▸ **WHAT IS NEEDED**
Give back every line of the data exactly. Pictures are not part of the copy.

▸ **RAW DATA**
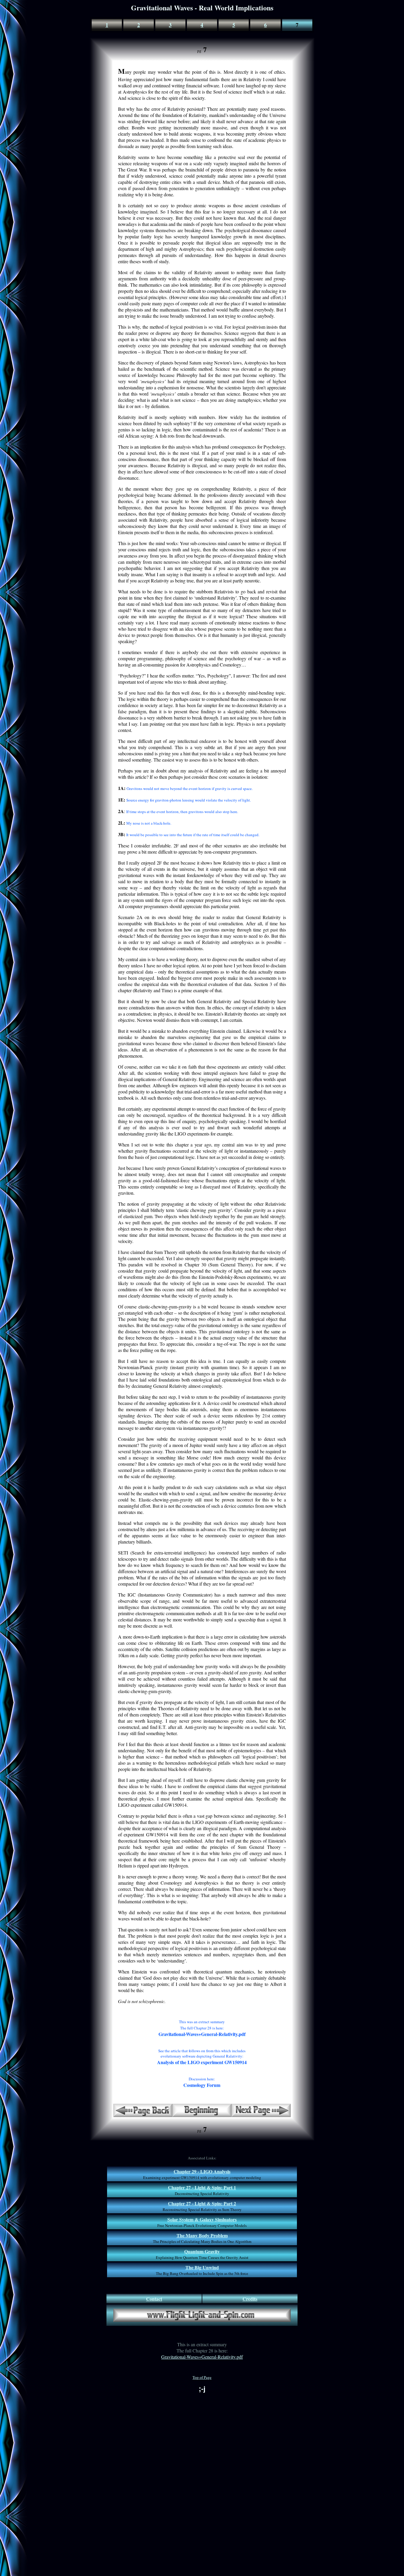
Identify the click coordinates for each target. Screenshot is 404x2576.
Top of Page (202, 2377)
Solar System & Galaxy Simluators (202, 2219)
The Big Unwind (202, 2267)
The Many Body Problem (202, 2235)
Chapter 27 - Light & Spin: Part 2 (202, 2203)
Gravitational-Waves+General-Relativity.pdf (202, 2357)
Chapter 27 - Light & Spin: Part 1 (202, 2187)
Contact (154, 2298)
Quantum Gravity (202, 2251)
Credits (250, 2298)
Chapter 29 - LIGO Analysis (202, 2171)
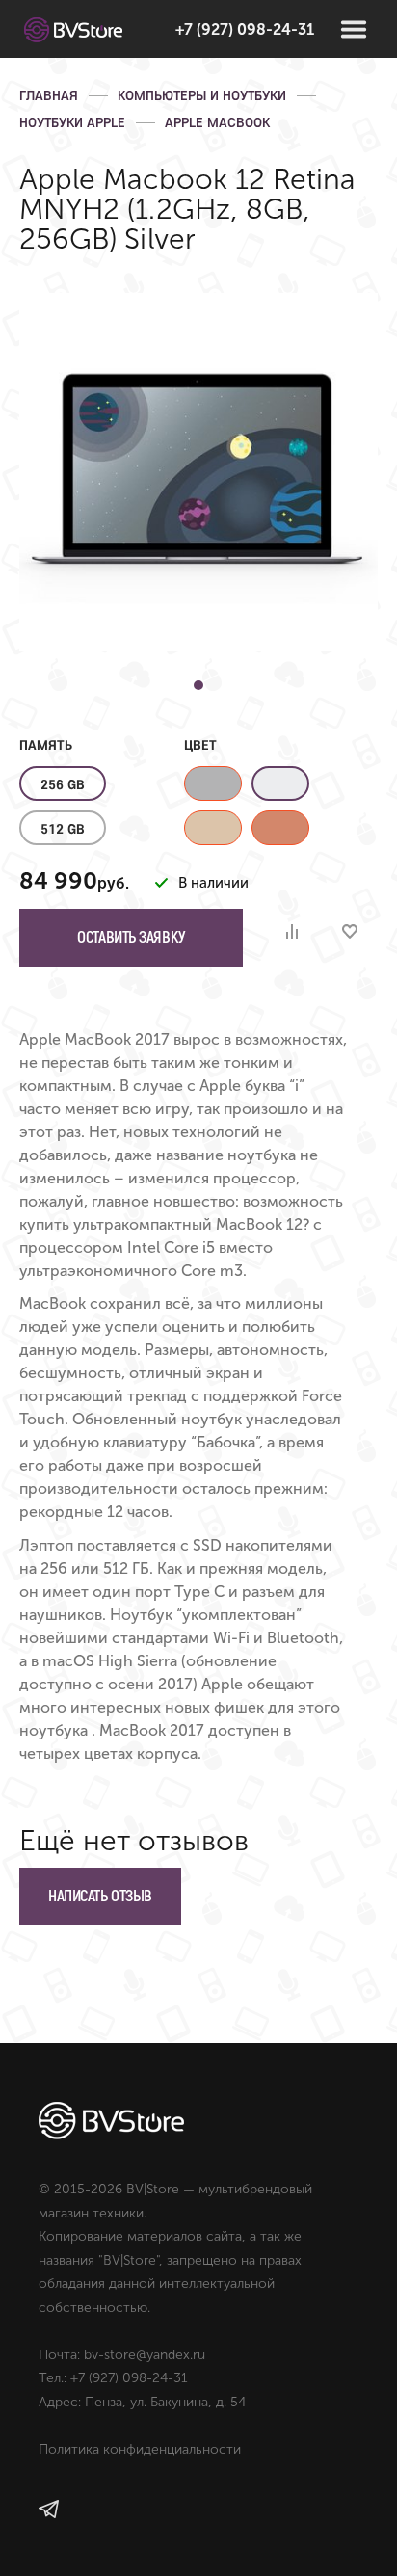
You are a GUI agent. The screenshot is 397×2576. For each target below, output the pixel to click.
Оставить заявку (130, 937)
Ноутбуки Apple (72, 122)
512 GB (62, 828)
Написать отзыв (100, 1896)
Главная (48, 95)
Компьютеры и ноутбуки (202, 95)
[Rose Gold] (280, 827)
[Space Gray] (213, 783)
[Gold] (213, 827)
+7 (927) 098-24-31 (244, 29)
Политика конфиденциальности (140, 2449)
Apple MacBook (217, 122)
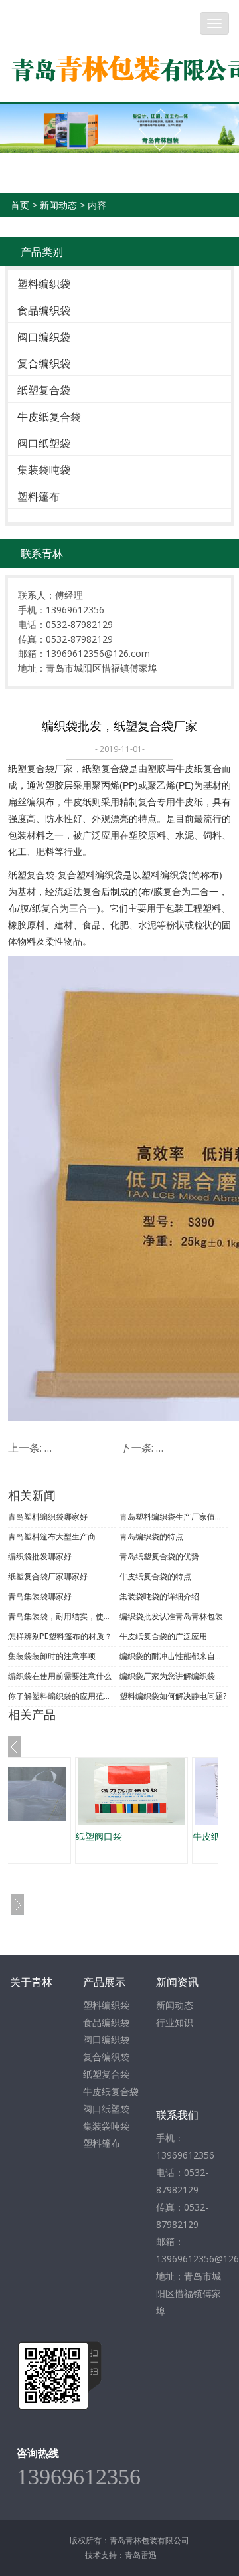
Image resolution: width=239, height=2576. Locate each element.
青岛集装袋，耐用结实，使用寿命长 (62, 1616)
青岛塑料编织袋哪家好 (48, 1516)
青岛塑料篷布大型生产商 (52, 1536)
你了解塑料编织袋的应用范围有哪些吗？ (62, 1696)
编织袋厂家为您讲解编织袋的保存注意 (174, 1676)
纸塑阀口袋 (65, 1836)
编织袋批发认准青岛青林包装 (171, 1616)
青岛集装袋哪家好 (40, 1596)
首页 (20, 205)
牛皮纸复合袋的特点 (155, 1576)
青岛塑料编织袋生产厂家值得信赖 (174, 1516)
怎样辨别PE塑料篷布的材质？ (60, 1636)
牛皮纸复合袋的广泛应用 (163, 1636)
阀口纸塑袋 (43, 443)
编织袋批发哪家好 (40, 1556)
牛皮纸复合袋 (49, 416)
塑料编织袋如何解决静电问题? (173, 1696)
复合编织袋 (43, 363)
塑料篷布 (38, 496)
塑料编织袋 (43, 283)
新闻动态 (58, 205)
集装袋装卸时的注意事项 (52, 1656)
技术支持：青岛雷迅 (121, 2555)
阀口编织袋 (43, 337)
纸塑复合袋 (43, 390)
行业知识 (174, 2022)
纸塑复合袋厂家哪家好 (48, 1576)
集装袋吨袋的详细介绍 (159, 1596)
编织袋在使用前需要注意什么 (60, 1676)
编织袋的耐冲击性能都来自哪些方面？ (174, 1656)
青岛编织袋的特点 (151, 1536)
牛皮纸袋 (178, 1836)
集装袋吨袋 (43, 469)
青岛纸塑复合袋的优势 (159, 1556)
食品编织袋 (43, 310)
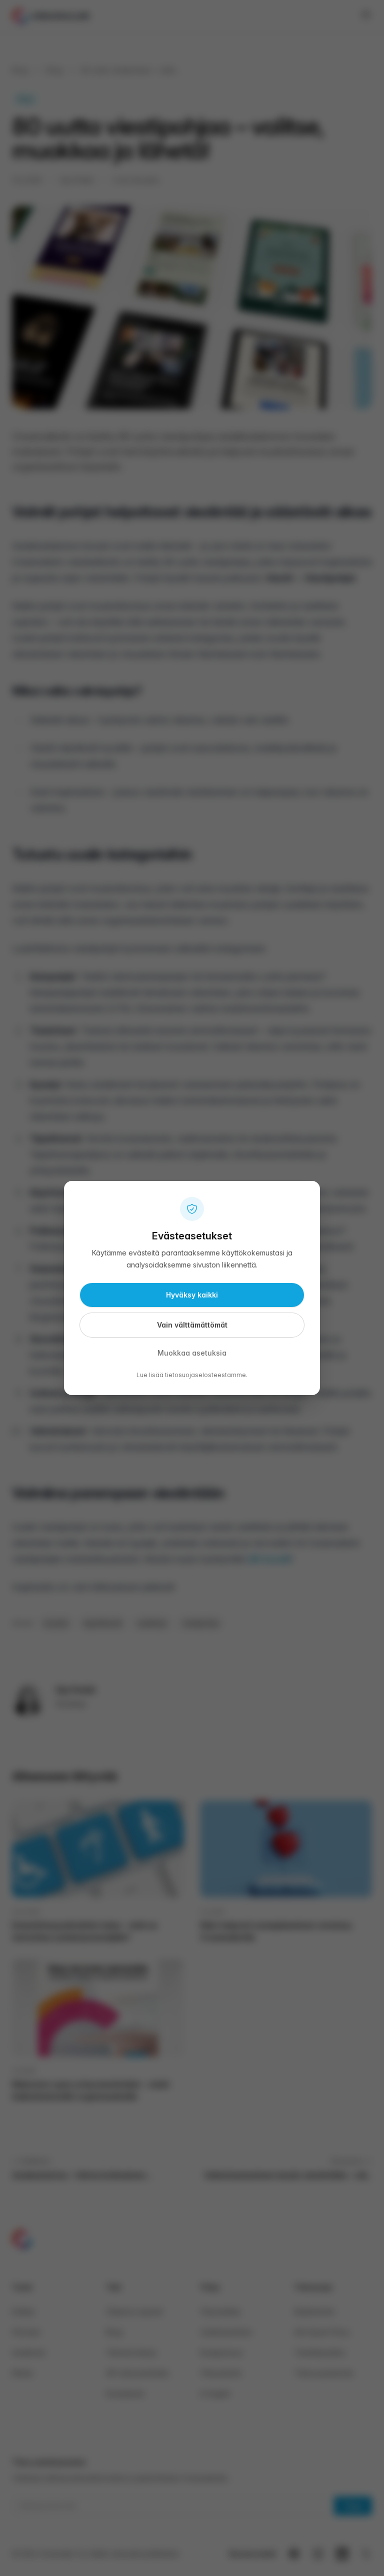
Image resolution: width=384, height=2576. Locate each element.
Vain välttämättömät (192, 1325)
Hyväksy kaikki (192, 1295)
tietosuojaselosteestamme (205, 1375)
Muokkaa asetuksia (192, 1353)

▸ **EXERCISE RESPONSE**
Identify the click coordinates for each target. Screenshot is 404x2576.
Top of Page (202, 2377)
Solar System & Galaxy Simluators (202, 2219)
The Big Unwind (202, 2267)
The Many Body Problem (202, 2235)
Chapter 27 - Light & Spin: Part 2 (202, 2203)
Gravitational-Waves+General-Relativity.pdf (202, 2357)
Chapter 27 - Light & Spin: Part 1 (202, 2187)
Contact (154, 2298)
Quantum Gravity (202, 2251)
Credits (250, 2298)
Chapter 29 - LIGO Analysis (202, 2171)
You are a GUI agent. The screenshot is 397×2576. For each target below, output the pixel to click.
Оставить заявку (130, 937)
Ноутбуки Apple (72, 122)
512 GB (62, 828)
Написать отзыв (100, 1896)
Главная (48, 95)
Компьютеры и ноутбуки (202, 95)
[Rose Gold] (280, 827)
[Space Gray] (213, 783)
[Gold] (213, 827)
+7 (927) 098-24-31 (244, 29)
Политика конфиденциальности (140, 2449)
Apple MacBook (217, 122)
Image resolution: width=239, height=2576. Locate each element.
青岛集装袋，耐用结实，使用寿命长 (62, 1616)
青岛塑料编织袋哪家好 (48, 1516)
青岛塑料篷布大型生产商 (52, 1536)
你了解塑料编织袋的应用范围有哪些吗？ (62, 1696)
编织袋厂家为您讲解编织袋的保存注意 (174, 1676)
纸塑阀口袋 (65, 1836)
编织袋批发认准青岛青林包装 (171, 1616)
青岛集装袋哪家好 (40, 1596)
首页 (20, 205)
牛皮纸复合袋的特点 (155, 1576)
青岛塑料编织袋生产厂家值得信赖 (174, 1516)
怎样辨别PE塑料篷布的材质？ (60, 1636)
牛皮纸复合袋的广泛应用 (163, 1636)
阀口纸塑袋 (43, 443)
编织袋批发哪家好 (40, 1556)
牛皮纸复合袋 (49, 416)
塑料编织袋如何解决静电问题? (173, 1696)
复合编织袋 (43, 363)
塑料篷布 (38, 496)
塑料编织袋 (43, 283)
新闻动态 (58, 205)
集装袋装卸时的注意事项 (52, 1656)
技术支持：青岛雷迅 (121, 2555)
阀口编织袋 (43, 337)
纸塑复合袋 (43, 390)
行业知识 (174, 2022)
纸塑复合袋厂家哪家好 (48, 1576)
集装袋吨袋的详细介绍 (159, 1596)
编织袋在使用前需要注意什么 (60, 1676)
编织袋的耐冲击性能都来自哪些方面？ (174, 1656)
青岛编织袋的特点 (151, 1536)
牛皮纸袋 (178, 1836)
集装袋吨袋 (43, 469)
青岛纸塑复合袋的优势 (159, 1556)
食品编织袋 (43, 310)
Image resolution: width=384, height=2576. Locate each element.
Vain välttämättömät (192, 1325)
Hyväksy kaikki (192, 1295)
tietosuojaselosteestamme (205, 1375)
Muokkaa asetuksia (192, 1353)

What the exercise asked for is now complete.